We the People Flex Our Collective Muscle. Again.
September 21, 2010 | Comments (0)Oh what fun it has been watching the left melt down in the wake of last Tuesday’s primary elections.
With what they deem dangerous, rightwing nutjobs – and certainly anyone endorsed by Sarah Palin and/or the Tea Party – emerging victorious, often at the expense of “moderate” incumbents expected to glide onto their respective ballots, liberal elites have been shrieking and stomping so violently, I expect at any moment they will simultaneously pop clusters of veins.
When not shrieking and stomping, they wag their fingers at us from their political offices, from television screens and from computer monitors, warning us how dangerous that oh-so-ignorant-racist-intolerant Tea Party is, and how destructive it will prove to be to our conservative cause and to the republican party at large. Their concern for our cause simply evidence of their own panic, they as usual choose to address only half of the story. Mainstream republicans received a smackdown of their own last week, the conservative victories illustrating for them once more that we the people will no longer tolerate a republican party that is nothing but a weak and appeasing photocopy of the left.

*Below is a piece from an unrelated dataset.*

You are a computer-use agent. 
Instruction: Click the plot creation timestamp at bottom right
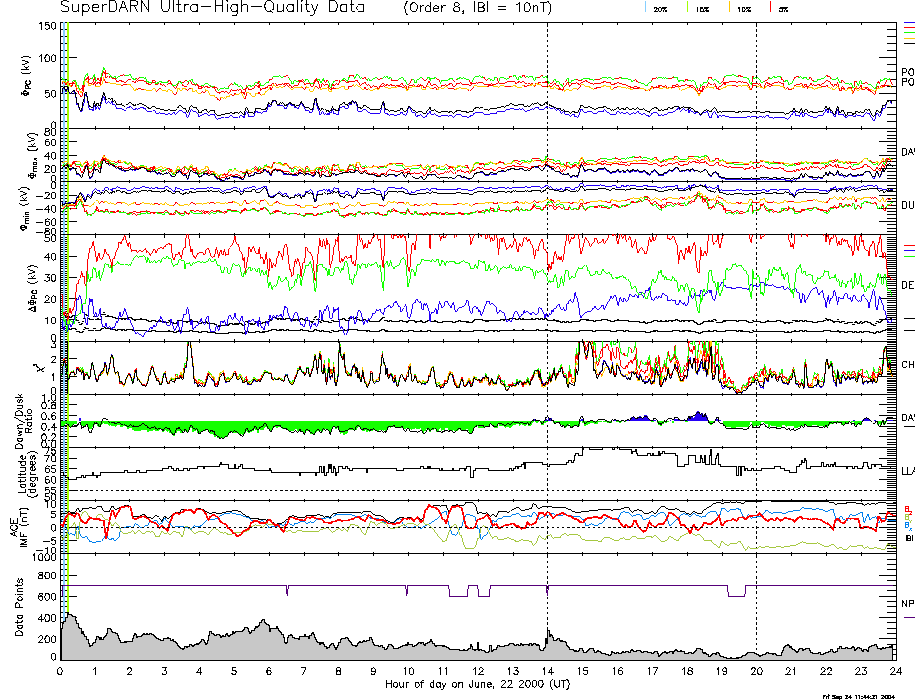pos(857,696)
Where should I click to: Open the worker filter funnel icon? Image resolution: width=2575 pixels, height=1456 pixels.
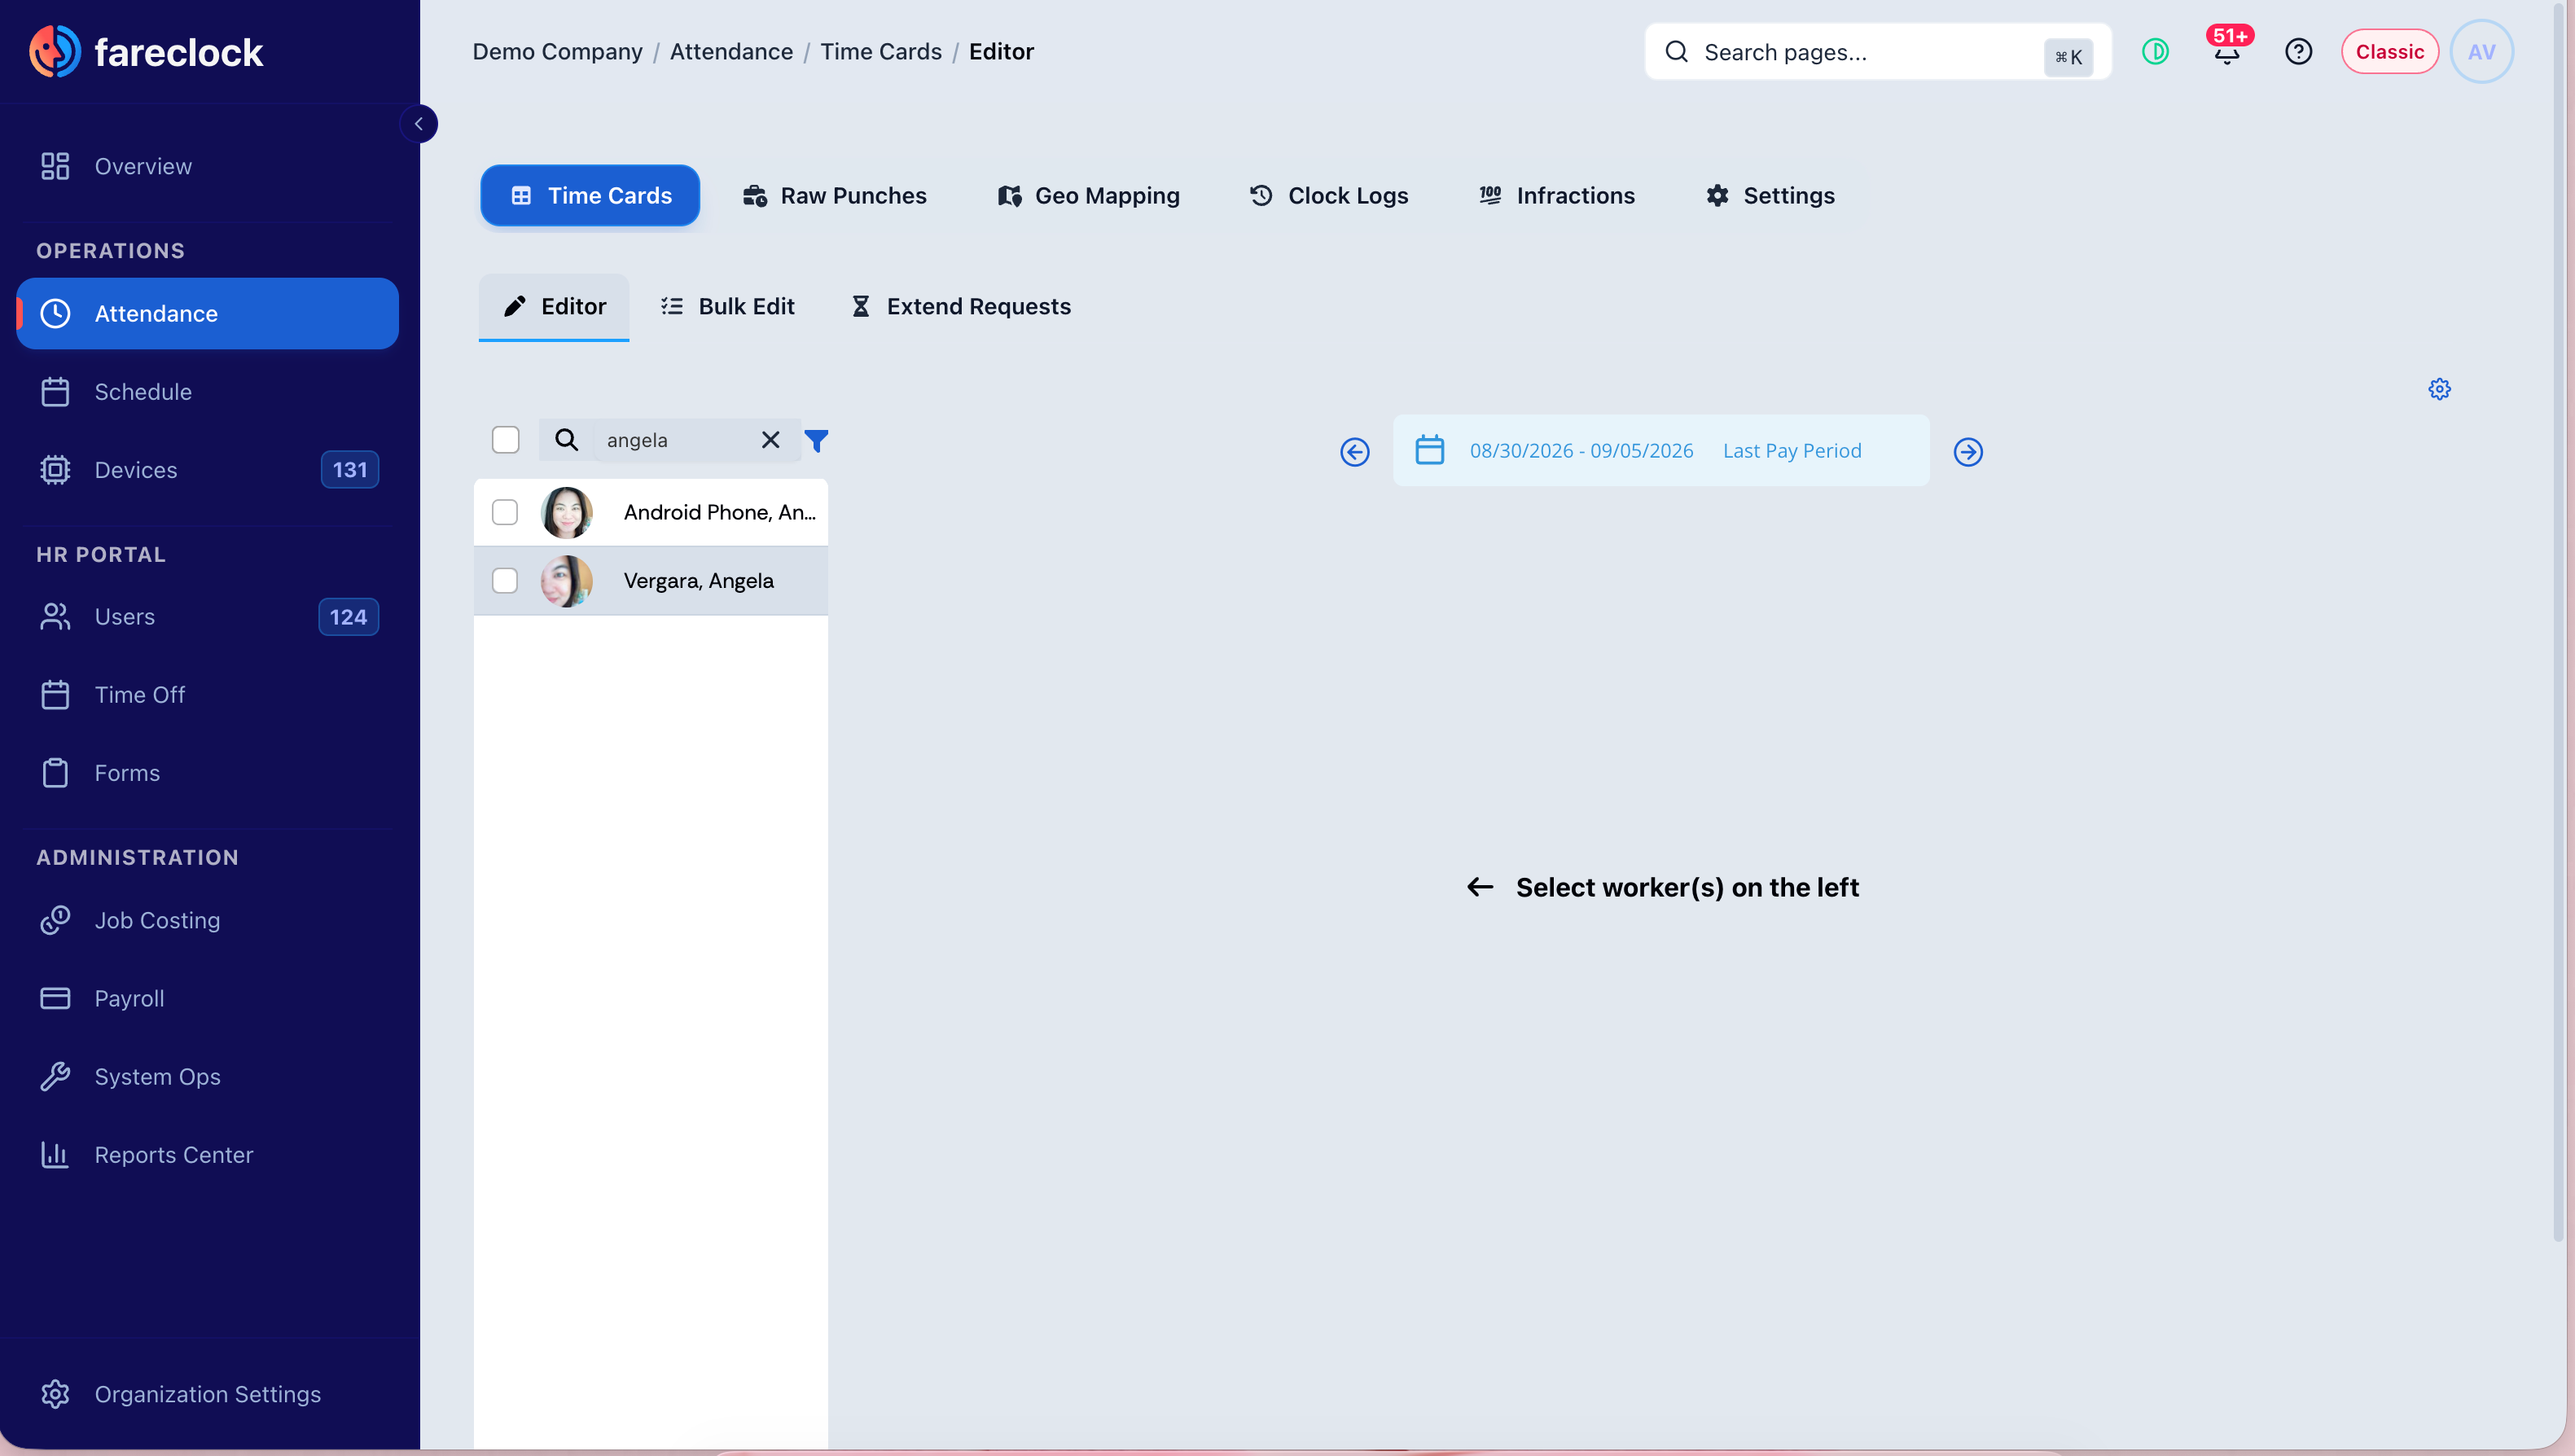click(816, 440)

Their desperation in fever pitch, the left has now laughably even played the “witch” card against newly minted Delaware republican senatorial candidate Christine O’Donnell. So enmeshed in their own hysteria, they are, much to our amusement, grasping for any and every possible straw in their mission to vilify and demonize the Tea Party.
I do not at all regret to inform them, however, that it’s too late. The momentum begun with the elections of November, 2009, that brought us, among others, rising conservative star New Jersey pitbull Governor Chris Christie, has spun out of control, and I’d say, thankfully, there’s no turning back.
Even in my own extremely blue corner of the country, entire blocks of flags are seen flying on homes – many atop newly erected flagpoles – some demanding “Don’t Tread on Me.” Check out the bumper stickers, too, my most recent serpent-adorned favorite seen on a car next to me in a parking lot today: “Liberty or death. Don’t tread on me.” I saw that and grinned the same grin I see on people everywhere these days. It’s the grin of the momentum that we all hope and suspect is unstoppable. November 2nd can’t come soon enough.